In this code, we have done the following:

  1. Imported the required libraries and models.
  2. Set up middleware to parse JSON requests.
  3. Established a connection to the MongoDB database.
  4. Defined routes for each CRUD operation (Create, Read, Update, Delete).
  5. Started the Express server.

Creating the User Model

To use the User model in your code, you’ll need to define it. Create a User.model.js file in the same directory as your app.js and define the model as follows:

const mongoose = require("mongoose");

const userSchema = mongoose.Schema({
  name: {
    type: String,
    required: true,
  },
  email: {
    type: String,
    required: true,
  },
  password: {
    type: String,
    required: true,
  },
});

const User = mongoose.model("User", userSchema);

module.exports = User;

This code defines a simple User schema with fields for name, email, and password.

Running the API

To run your Bun.js CRUD API, execute the following command in your project directory:

npm run start

Your API should now be running at http://localhost:9000. You can use tools like Postman or curl to test the API endpoints you’ve defined.

Conclusion

In this comprehensive guide, we’ve walked you through the process of creating a robust CRUD API using Bun.js, MongoDB, and Express, specifically designed for AI development and intelligent systems. You’ve learned how to set up the project, define API routes, and interact with a MongoDB database using Mongoose.
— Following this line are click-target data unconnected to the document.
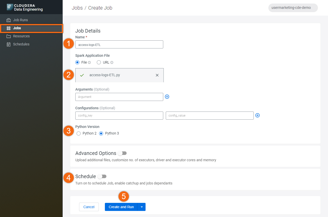328x217 pixels.
Task: Choose Python 2 version
Action: 79,133
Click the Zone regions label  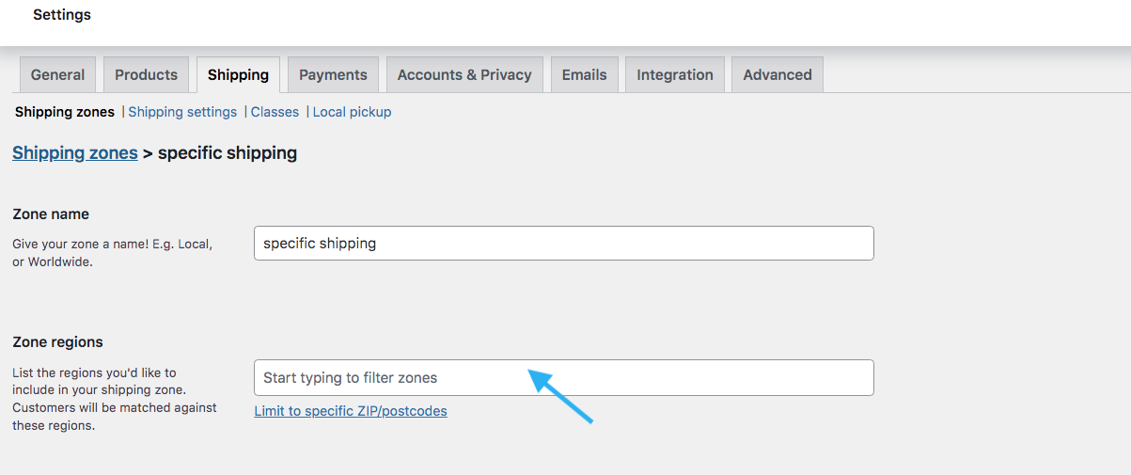57,342
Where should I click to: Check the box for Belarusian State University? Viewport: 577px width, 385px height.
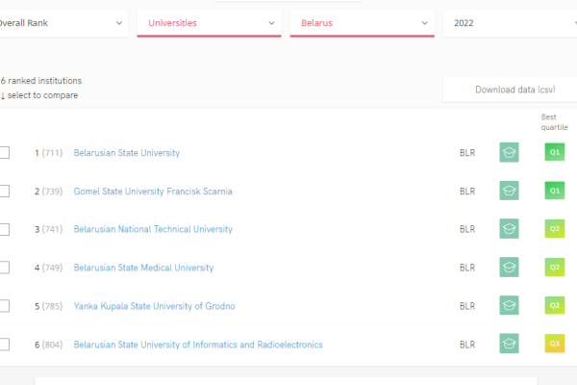coord(4,152)
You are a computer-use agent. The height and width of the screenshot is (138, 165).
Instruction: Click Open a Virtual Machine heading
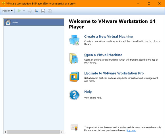click(103, 55)
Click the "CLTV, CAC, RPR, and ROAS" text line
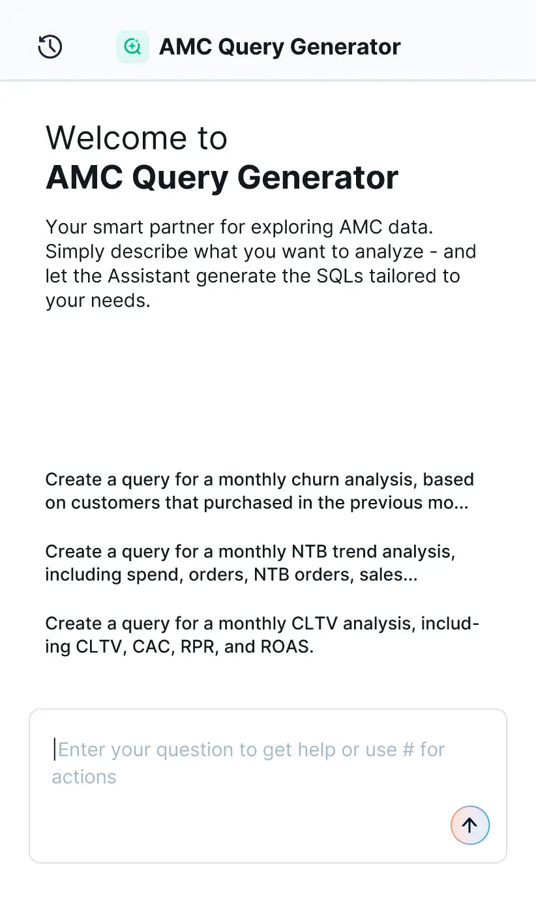This screenshot has height=908, width=536. click(x=179, y=648)
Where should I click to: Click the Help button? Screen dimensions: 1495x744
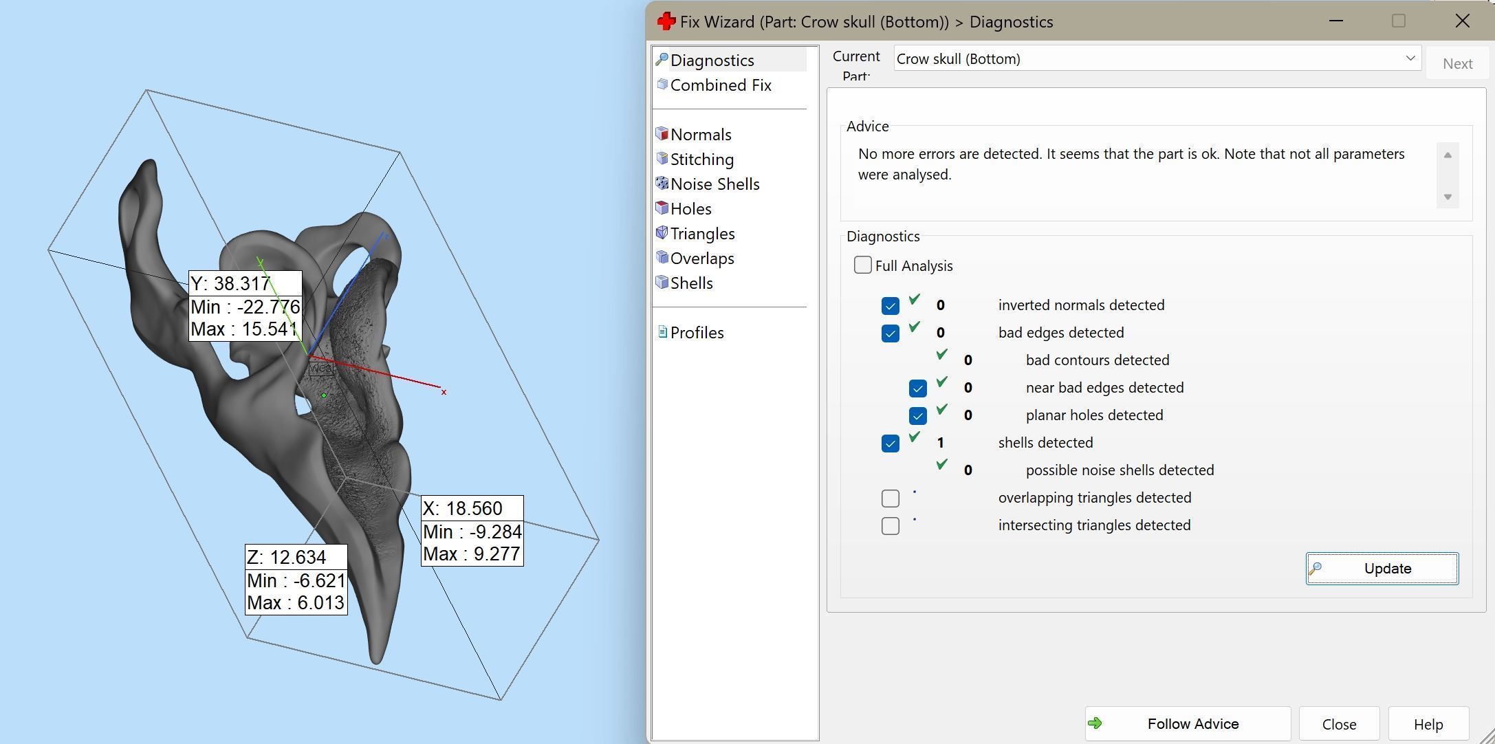click(x=1428, y=725)
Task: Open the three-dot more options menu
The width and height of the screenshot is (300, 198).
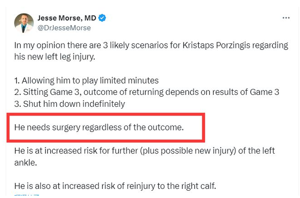Action: tap(286, 18)
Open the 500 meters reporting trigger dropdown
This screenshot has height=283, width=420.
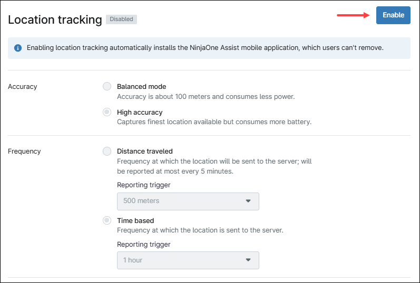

This AI-ready API can serve as a foundation for building more complex AI applications that require:

  • User management for AI platforms
  • AI model metadata storage
  • Vector database integration
  • LLM API endpoints
  • AI microservices architecture

The combination of Bun.js’s performance, MongoDB’s flexibility, and Express’s simplicity makes this stack ideal for AI backend development and intelligent application architecture. Happy coding with AI development!